2. How does Susan's life compare to the lives of the other moms in the book: Kate, Sunny, and Pam? What do their daughters (Lily, Mary Kate, Jess, and Abby) have in common? Are there any similarities between the way the mothers interact and the girls' circle of friendship?

3. How did you react when Abby revealed why she had wanted to form a motherhood pact with her friends? What longings were they each hoping to satisfy by becoming pregnant? Were they seeking unconditional love, or rebellion against their parents, or something else altogether? How did their motivations change throughout the novel?

4. Though Not My Daughter is entirely a work of fiction, in the summer of 2008 media coverage erupted over a group of teenage girls in Gloucester, Massachusetts, who were alleged to have made a pact to become pregnant and raise their babies together. What does this say about the way our idea of motherhood has changed over generations? Do pregnancy and parenting mean something different to modern women, compared to our grandmothers' generation?

5. Jess's extended family is full of interesting contradictions. How was she shaped by Samson and Delilah, and by the ongoing friction between them and Sunny? Is Sunny right to think of Martha and Hank as "Normal with a capital N"? How does Jess define "normal," based on her family life?

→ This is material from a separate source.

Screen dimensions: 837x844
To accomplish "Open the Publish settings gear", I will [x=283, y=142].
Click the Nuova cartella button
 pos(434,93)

6. The girls have unrealistic ideas about how much it costs to raise a child. Already living on a tight budget, Will and Kate are especially upset by the financial implications of Mary Kate's news. How does money affect parenting? Who are the best parents in the novel?

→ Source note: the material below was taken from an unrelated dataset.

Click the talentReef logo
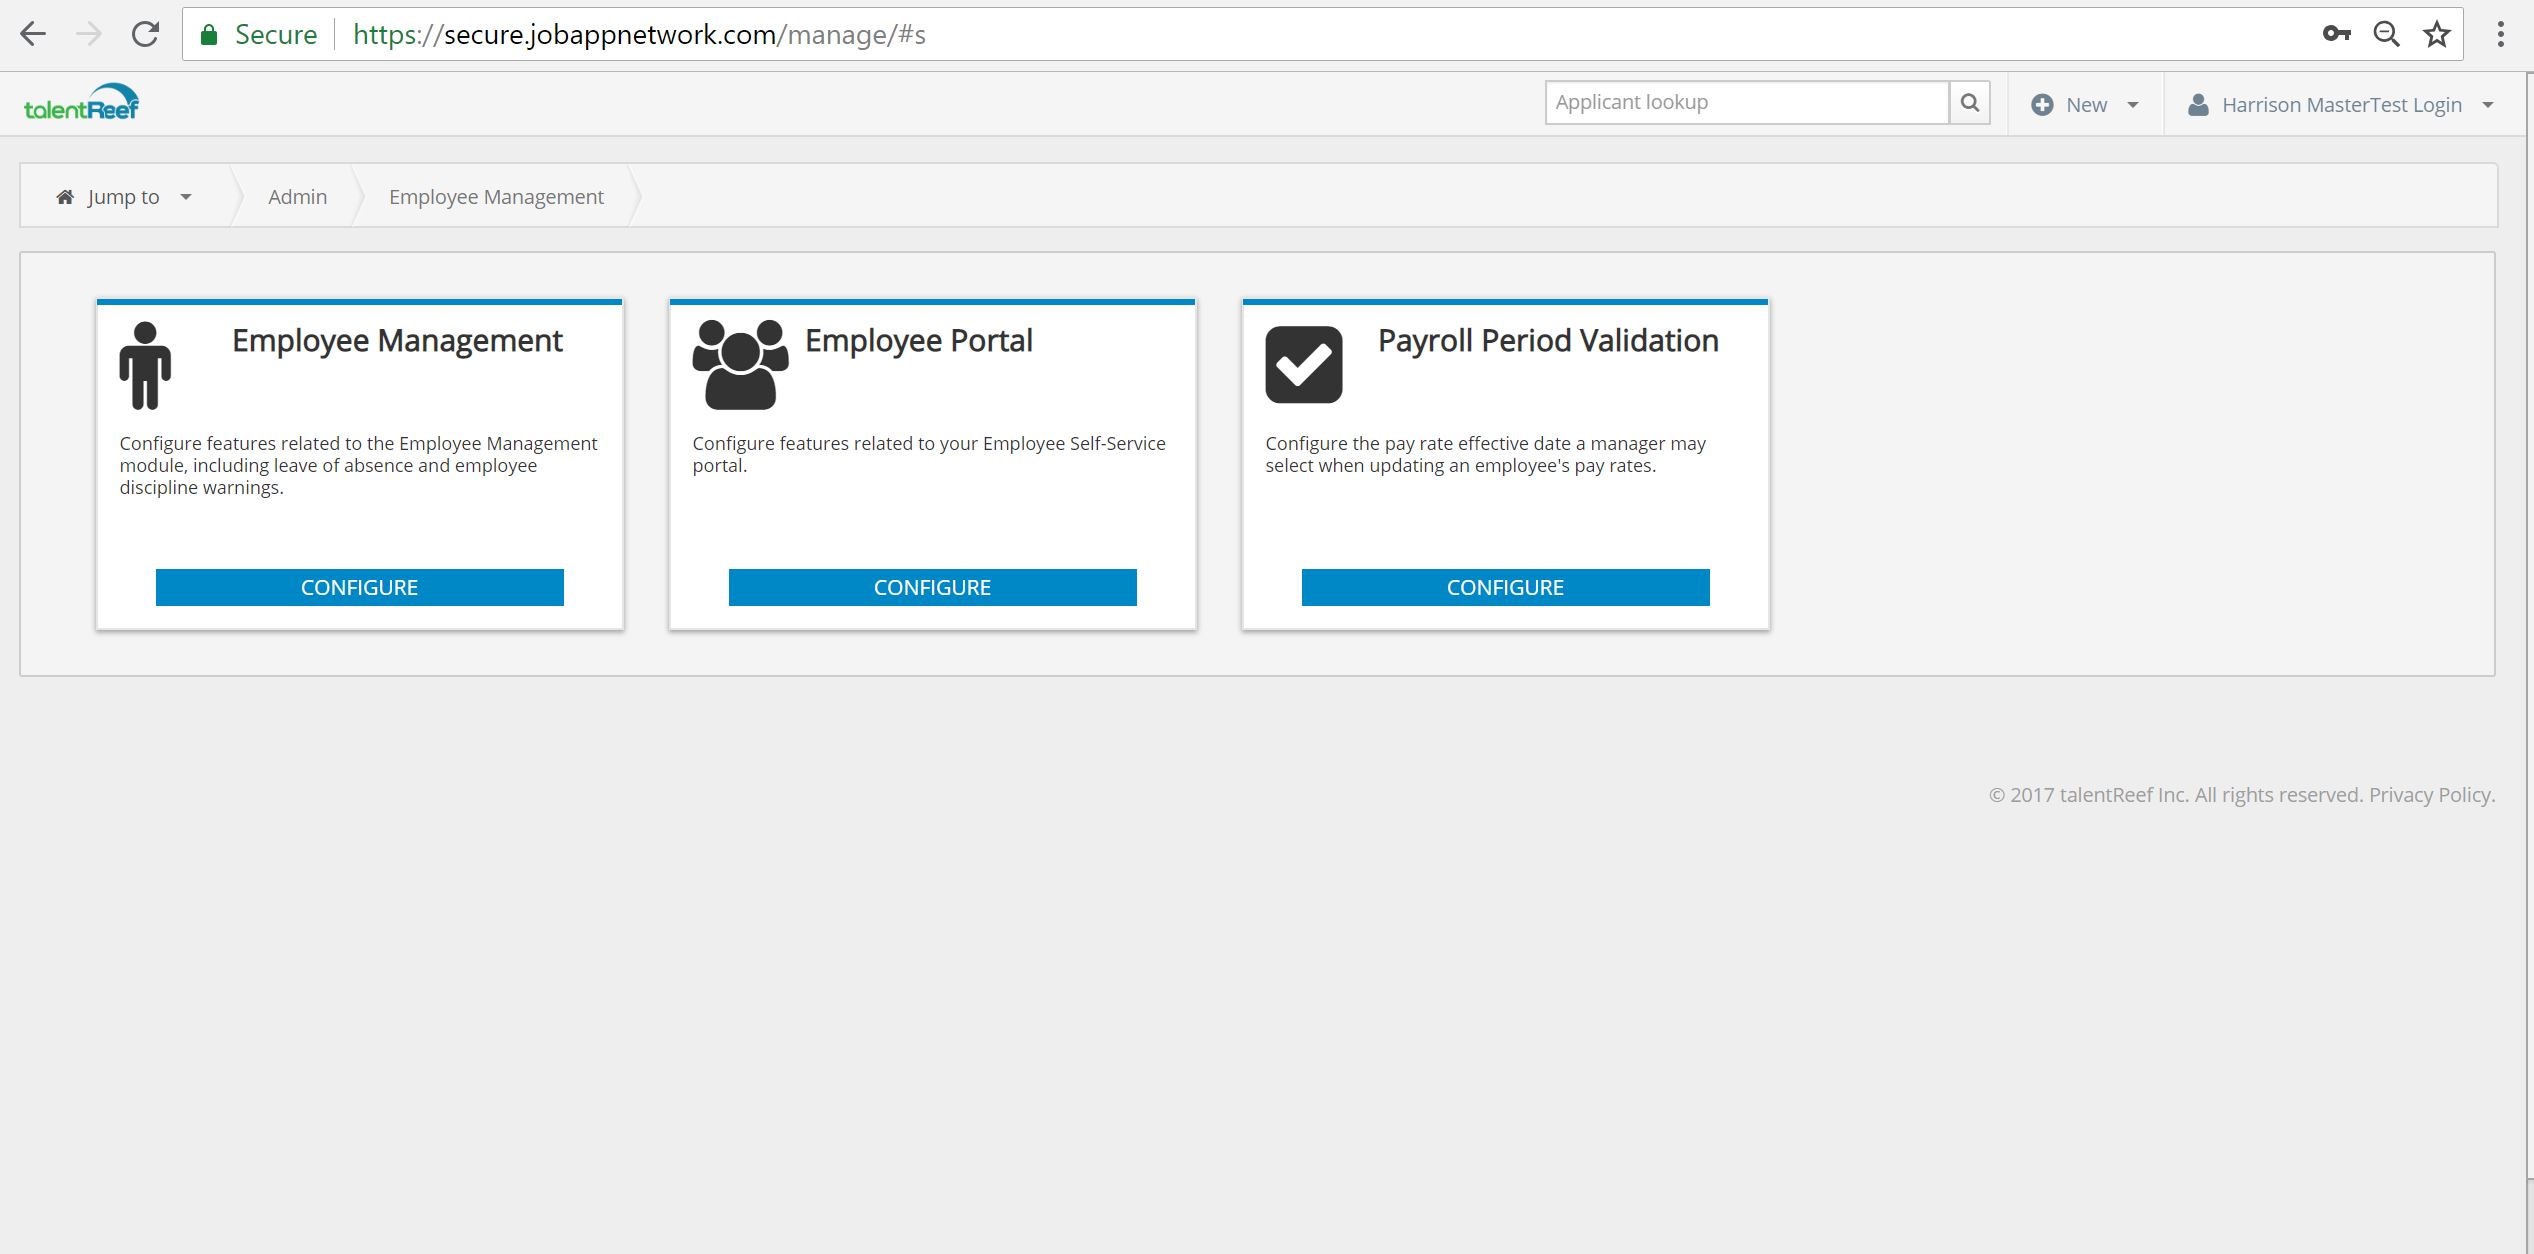Image resolution: width=2534 pixels, height=1254 pixels. pos(82,101)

7. How did Rick and Susan's relationship change over time? Is Lily the only reason they stayed connected, or were there other constants that gave them an emotional attachment into adulthood?

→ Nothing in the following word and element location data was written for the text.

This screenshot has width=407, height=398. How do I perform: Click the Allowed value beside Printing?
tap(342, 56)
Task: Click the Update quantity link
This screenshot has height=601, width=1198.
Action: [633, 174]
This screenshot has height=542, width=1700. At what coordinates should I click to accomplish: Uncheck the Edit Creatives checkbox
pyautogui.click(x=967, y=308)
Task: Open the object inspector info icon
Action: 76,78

8. How would you have responded to Lily if she had been your daughter? Would you have wanted her to have the baby? If so, would you have wanted her to give up the child for adoption? Would you offer to raise your children's children?

9. How is Lily transformed by the unsettling news of her fetus's CDH? Was she prepared for the ultimate parenting job of managing a crisis and responding to events that are beyond her control?

10. Why does Lily resist Robbie? Is there a difference between girls' and boys' responsibilities when a teen pregnancy occurs? Should fully adult dads have more rights than teenage ones?

11. PC Wool represents a dream fulfilled for Susan. What do the colors, the creativity, and the camaraderie mean to her? If Perry & Cass is a metaphor for family, what kind of family is it? How was Abby affected by her parents' wealth, and the Perry legacy?

12. Discuss the relationship between Susan and her brother, Jackson. Why do he and Ellen have so much animosity toward her? How does Lily feel about family after she attends her grandfather's funeral? How does Susan's understanding of her mother change with the revelation that Big Rick and Ellen were once very close?

13. How did you respond to George Abbott's editorial in the Zaganack Gazette? Was Susan in any way responsible for Lily's pregnancy? Who is responsible for preventing teen pregnancy: schools? parents? the media? someone else? On some level, was Lily trying to embarrass her mother by letting history repeat itself?

14. Discuss the novel's title and the way it captures some parents' belief that their children are immune from peer pressure. How much do you trust your children? How much did your parents trust you?

15. How did the epilogue compare to the ending you had predicted? What did all children in the novel (adults and infants alike) teach their mothers?